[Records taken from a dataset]
- - - -
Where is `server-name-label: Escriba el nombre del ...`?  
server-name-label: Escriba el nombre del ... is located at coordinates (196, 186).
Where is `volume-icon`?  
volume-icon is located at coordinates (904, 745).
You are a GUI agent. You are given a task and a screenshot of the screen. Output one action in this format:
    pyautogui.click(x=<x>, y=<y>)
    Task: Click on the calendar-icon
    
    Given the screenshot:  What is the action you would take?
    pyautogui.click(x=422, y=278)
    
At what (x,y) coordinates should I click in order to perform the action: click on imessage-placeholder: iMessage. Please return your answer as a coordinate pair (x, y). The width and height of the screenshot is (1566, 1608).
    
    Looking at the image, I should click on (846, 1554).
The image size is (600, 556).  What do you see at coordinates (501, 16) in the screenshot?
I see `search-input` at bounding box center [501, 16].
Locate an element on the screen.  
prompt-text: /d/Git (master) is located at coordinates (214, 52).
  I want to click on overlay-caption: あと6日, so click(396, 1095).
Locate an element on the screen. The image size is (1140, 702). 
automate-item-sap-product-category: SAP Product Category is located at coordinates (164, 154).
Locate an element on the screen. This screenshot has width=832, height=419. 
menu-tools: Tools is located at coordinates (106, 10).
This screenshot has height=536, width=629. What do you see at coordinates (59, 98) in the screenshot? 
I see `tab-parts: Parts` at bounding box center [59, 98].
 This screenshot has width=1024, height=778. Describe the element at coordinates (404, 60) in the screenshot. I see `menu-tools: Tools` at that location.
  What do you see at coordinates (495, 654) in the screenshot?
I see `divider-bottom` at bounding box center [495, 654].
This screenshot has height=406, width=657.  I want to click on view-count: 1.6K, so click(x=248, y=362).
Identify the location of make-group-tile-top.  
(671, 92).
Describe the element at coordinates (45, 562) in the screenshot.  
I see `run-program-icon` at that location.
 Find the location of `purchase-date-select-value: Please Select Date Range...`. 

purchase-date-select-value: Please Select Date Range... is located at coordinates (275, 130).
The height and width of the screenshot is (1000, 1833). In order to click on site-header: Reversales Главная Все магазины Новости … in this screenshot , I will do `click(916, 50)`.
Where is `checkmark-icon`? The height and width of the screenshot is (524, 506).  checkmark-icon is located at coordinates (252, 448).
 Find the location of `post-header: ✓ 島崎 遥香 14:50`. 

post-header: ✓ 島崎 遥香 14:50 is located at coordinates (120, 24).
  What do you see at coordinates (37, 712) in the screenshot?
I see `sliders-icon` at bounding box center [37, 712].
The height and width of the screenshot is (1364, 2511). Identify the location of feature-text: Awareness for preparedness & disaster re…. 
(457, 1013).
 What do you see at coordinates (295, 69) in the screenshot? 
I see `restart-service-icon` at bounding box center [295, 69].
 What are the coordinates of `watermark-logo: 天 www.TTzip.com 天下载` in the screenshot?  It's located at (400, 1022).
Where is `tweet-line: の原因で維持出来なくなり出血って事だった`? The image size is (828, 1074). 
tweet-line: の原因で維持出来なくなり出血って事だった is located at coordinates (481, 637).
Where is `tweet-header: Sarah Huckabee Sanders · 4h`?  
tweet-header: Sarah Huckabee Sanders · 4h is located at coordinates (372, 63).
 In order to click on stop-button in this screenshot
- - - -
▶ What is needed:
Write out every line of the material above, keeping each one unchanged and in the same order.

▶ Task output:
Where is `server-name-label: Escriba el nombre del ...`?  
server-name-label: Escriba el nombre del ... is located at coordinates (196, 186).
Where is `volume-icon`?  
volume-icon is located at coordinates (904, 745).
You are a GUI agent. You are given a task and a screenshot of the screen. Output one action in this format:
    pyautogui.click(x=<x>, y=<y>)
    Task: Click on the calendar-icon
    
    Given the screenshot:  What is the action you would take?
    pyautogui.click(x=422, y=278)
    
At what (x,y) coordinates should I click in order to perform the action: click on imessage-placeholder: iMessage. Please return your answer as a coordinate pair (x, y). The width and height of the screenshot is (1566, 1608).
    
    Looking at the image, I should click on (846, 1554).
The image size is (600, 556).  What do you see at coordinates (501, 16) in the screenshot?
I see `search-input` at bounding box center [501, 16].
Locate an element on the screen.  
prompt-text: /d/Git (master) is located at coordinates (214, 52).
  I want to click on overlay-caption: あと6日, so click(396, 1095).
Locate an element on the screen. The image size is (1140, 702). 
automate-item-sap-product-category: SAP Product Category is located at coordinates (164, 154).
Locate an element on the screen. This screenshot has width=832, height=419. 
menu-tools: Tools is located at coordinates (106, 10).
This screenshot has height=536, width=629. What do you see at coordinates (59, 98) in the screenshot? 
I see `tab-parts: Parts` at bounding box center [59, 98].
 This screenshot has width=1024, height=778. Describe the element at coordinates (404, 60) in the screenshot. I see `menu-tools: Tools` at that location.
  What do you see at coordinates (495, 654) in the screenshot?
I see `divider-bottom` at bounding box center [495, 654].
This screenshot has height=406, width=657.  I want to click on view-count: 1.6K, so click(x=248, y=362).
Identify the location of make-group-tile-top.  
(671, 92).
Describe the element at coordinates (45, 562) in the screenshot.  
I see `run-program-icon` at that location.
 Find the location of `purchase-date-select-value: Please Select Date Range...`. 

purchase-date-select-value: Please Select Date Range... is located at coordinates (275, 130).
The height and width of the screenshot is (1000, 1833). In order to click on site-header: Reversales Главная Все магазины Новости … in this screenshot , I will do `click(916, 50)`.
Where is `checkmark-icon`? The height and width of the screenshot is (524, 506).  checkmark-icon is located at coordinates (252, 448).
 Find the location of `post-header: ✓ 島崎 遥香 14:50`. 

post-header: ✓ 島崎 遥香 14:50 is located at coordinates (120, 24).
  What do you see at coordinates (37, 712) in the screenshot?
I see `sliders-icon` at bounding box center [37, 712].
The height and width of the screenshot is (1364, 2511). Identify the location of feature-text: Awareness for preparedness & disaster re…. 
(457, 1013).
 What do you see at coordinates (295, 69) in the screenshot? 
I see `restart-service-icon` at bounding box center [295, 69].
 What are the coordinates of `watermark-logo: 天 www.TTzip.com 天下载` in the screenshot?  It's located at (400, 1022).
Where is `tweet-line: の原因で維持出来なくなり出血って事だった`? The image size is (828, 1074). 
tweet-line: の原因で維持出来なくなり出血って事だった is located at coordinates (481, 637).
Where is `tweet-header: Sarah Huckabee Sanders · 4h`?  
tweet-header: Sarah Huckabee Sanders · 4h is located at coordinates (372, 63).
 In order to click on stop-button in this screenshot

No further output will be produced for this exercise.